A small aquarium, regularly stocked with local marine life, will be a visual centerpiece, alongside wildlife and habitat displays. River data about tides, temperature, turbidity, and other factors will be on display on real time screens. The center will have a learning library of books and resources about the Hudson River’s ecology and history, and information about local boat rentals, tours, and other recreational opportunities. 

The Nack Center will be a resource for local scientists, students, and researchers, enabling access to valuable ecological data and a flexible space for interpretive learning. The facility’s location at Hudson’s waterfront will make the Nack Center accessible and visible from land and the river and will allow it to serve not only the residents of Hudson but also partner organizations, school groups, and tourists from the greater Hudson Valley and beyond. 

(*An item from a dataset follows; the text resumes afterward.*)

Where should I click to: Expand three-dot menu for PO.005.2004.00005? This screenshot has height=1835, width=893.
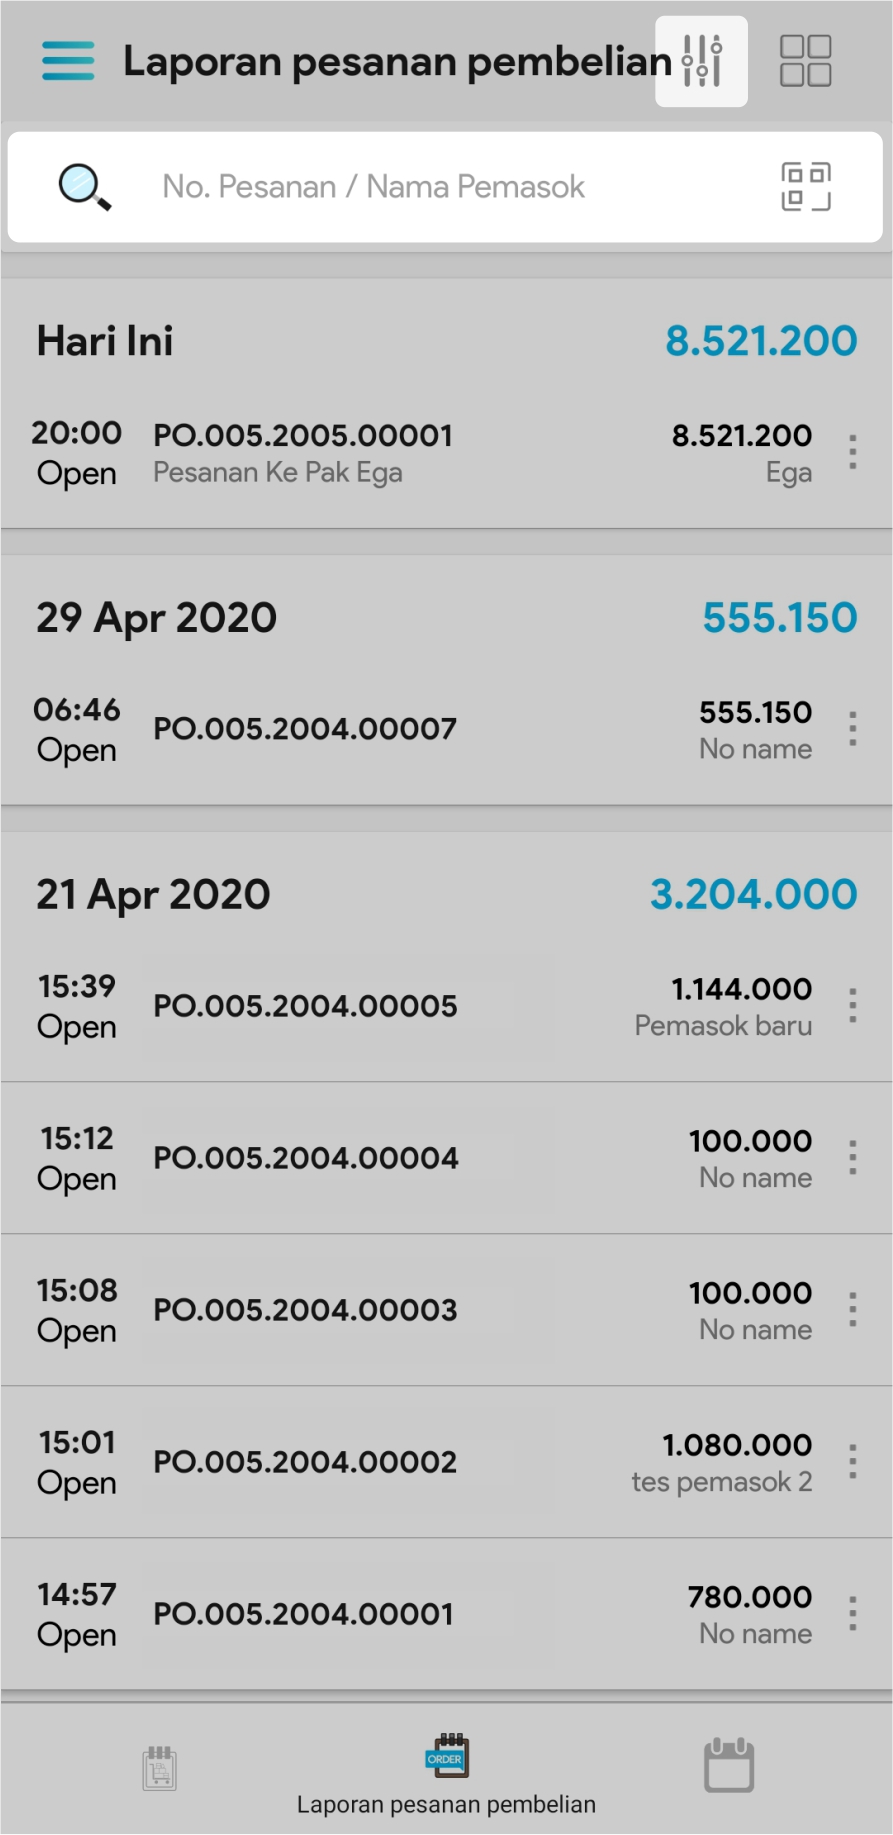click(x=852, y=1005)
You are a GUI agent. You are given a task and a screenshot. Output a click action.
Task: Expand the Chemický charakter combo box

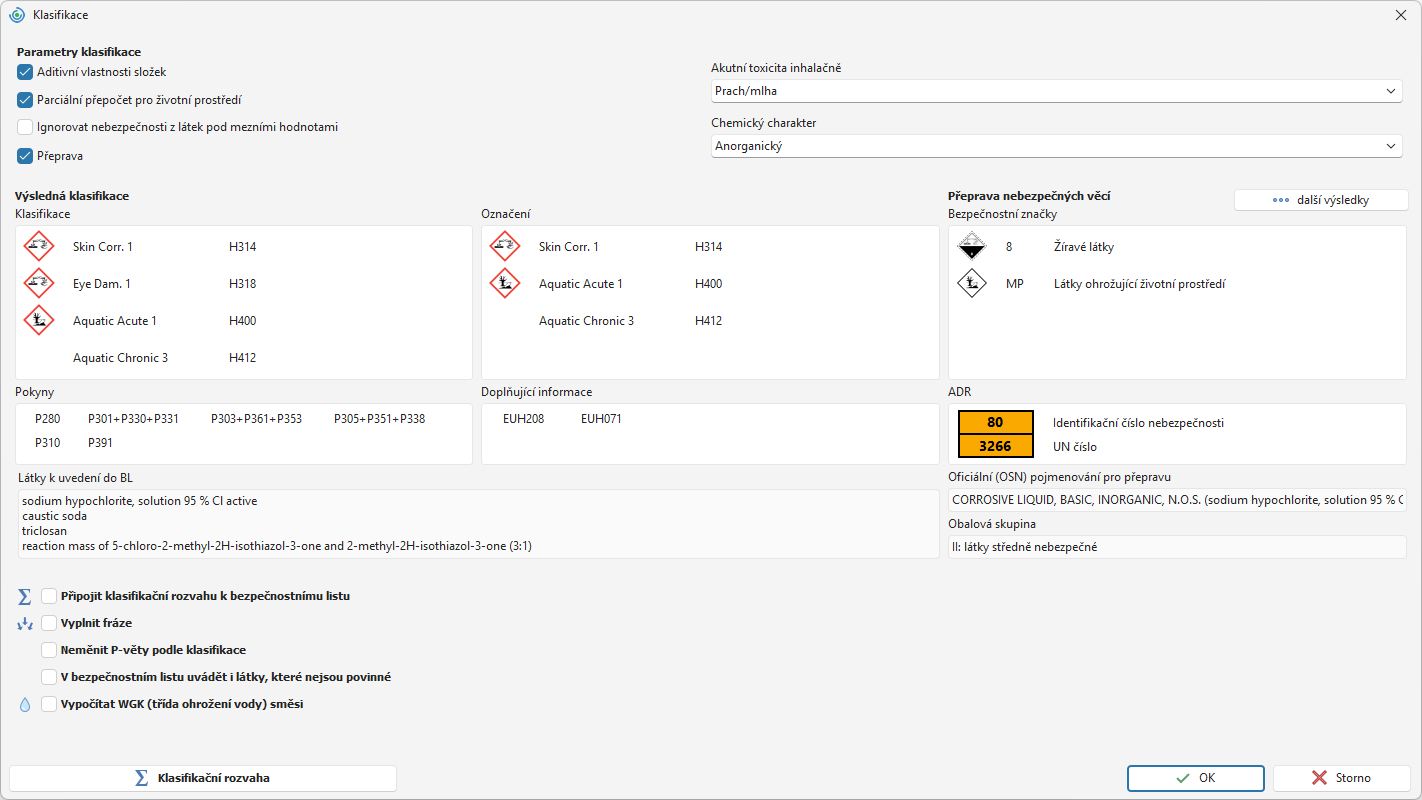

People will have a chance to view the progress on the Nack Center on Saturday, May 4, from 10 a.m. to 2 p.m., when the Hudson Sloop Club will be participating in the annual Riverkeeper Sweep. Volunteers will meet in Henry Hudson Riverfront Park at 10 a.m. and participate in site cleanup at the Nack Center. 
COPYRIGHT 2019 CAROLE OSTERINK

4 comments:

  1. very ho-hum architecturally. looks like a gas station circa 1979 - conceptual and industrial.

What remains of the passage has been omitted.